The Zenibako River (銭函川) runs from Otaru, Hokkaido, Japan and ends in the Sea of Japan. It is a Normal Class River of the Zenibako River System under Japanese River Law.

The Zenibako River originates north of Mount Okuteine, near the border with Sapporo City. It runs through mountain woods and meets the Zenibako-tōge River (銭函峠川) as it emerges from the Zenibako Mountain Pass (銭函峠, Zenibako Tōge). Katsuraoka-machi (桂岡町, Katsuraoka Town) is situated around the left bank of its middle course. The river turns eastward where it passes under the Sasson Expressway and National Route 5. It runs through the urban area of Zenibako, turns north, then enters the Ishikari Bay 200 meters southwest of Zenibako Station. The course lower than Route 5 was consolidated with concrete after the 1962 flood.

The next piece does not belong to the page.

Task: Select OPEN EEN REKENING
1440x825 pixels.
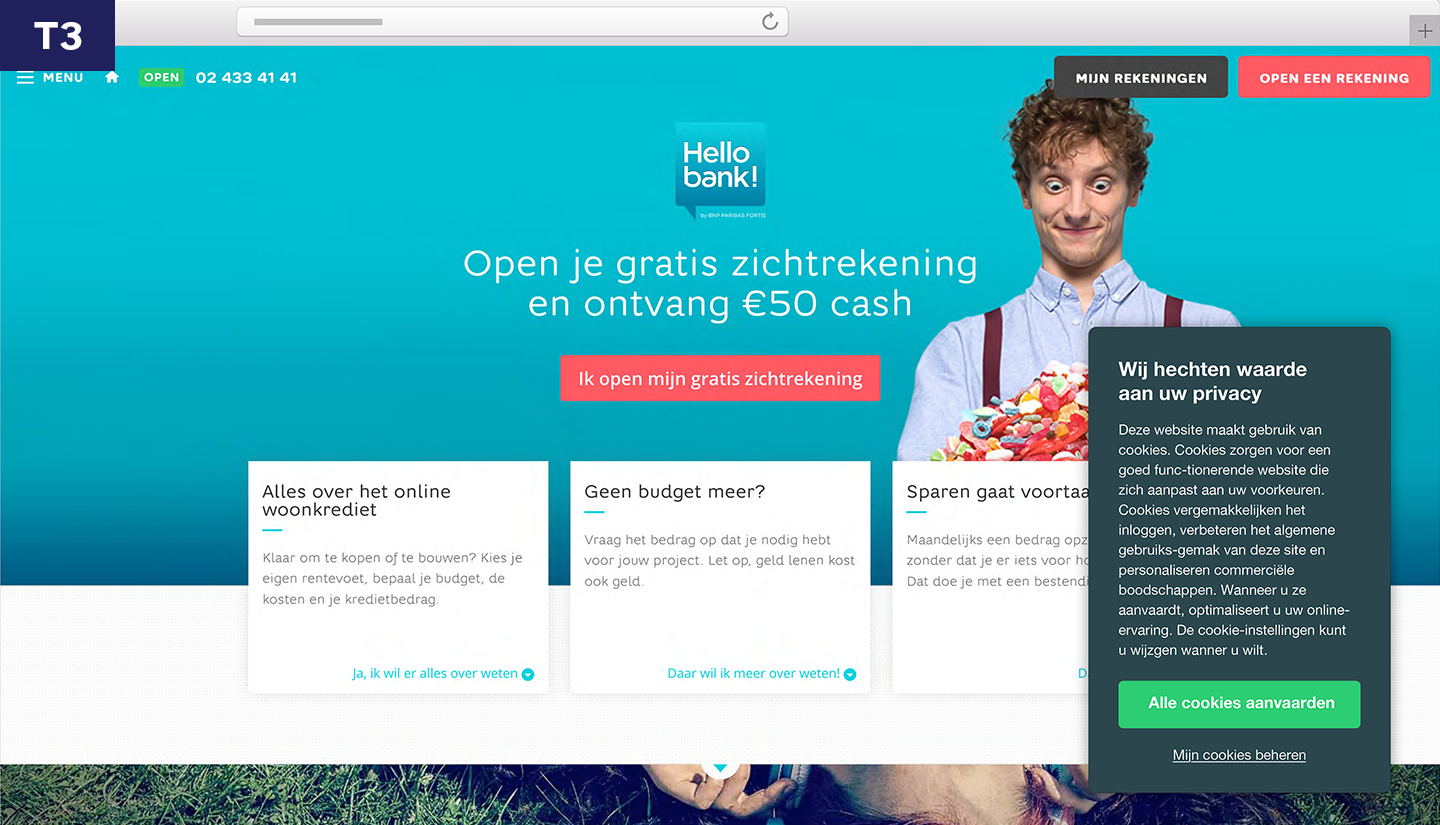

Biochemical oxygen demand of the water in 2004 was 0.1 mg/L, which means good condition. Water of the upper stream is utilized by the Zenibako Purification Plant in Katsuraoka-machi for the east part of Otaru City's water service. Water hardness of Zenibako is 29 mg/L.

== Bridges ==
- - Sasson Expressway
- Zenibako Bridge (銭函橋) - Japan National Route 5
- Naka-no-hashi or Naka-no Bridge (仲の橋)
- Sawa-no-hashi or Sawa-no Bridge (沢の橋)
- Zenibako Shimo-no-hashi or Zenibako Shimo-no Bridge (銭函下の橋)
- - Hakodate Main Line
- Zenibako Bridge (銭函橋) - Hokkaidō Prefectural Highway 225, Otaru-Ishikari Line.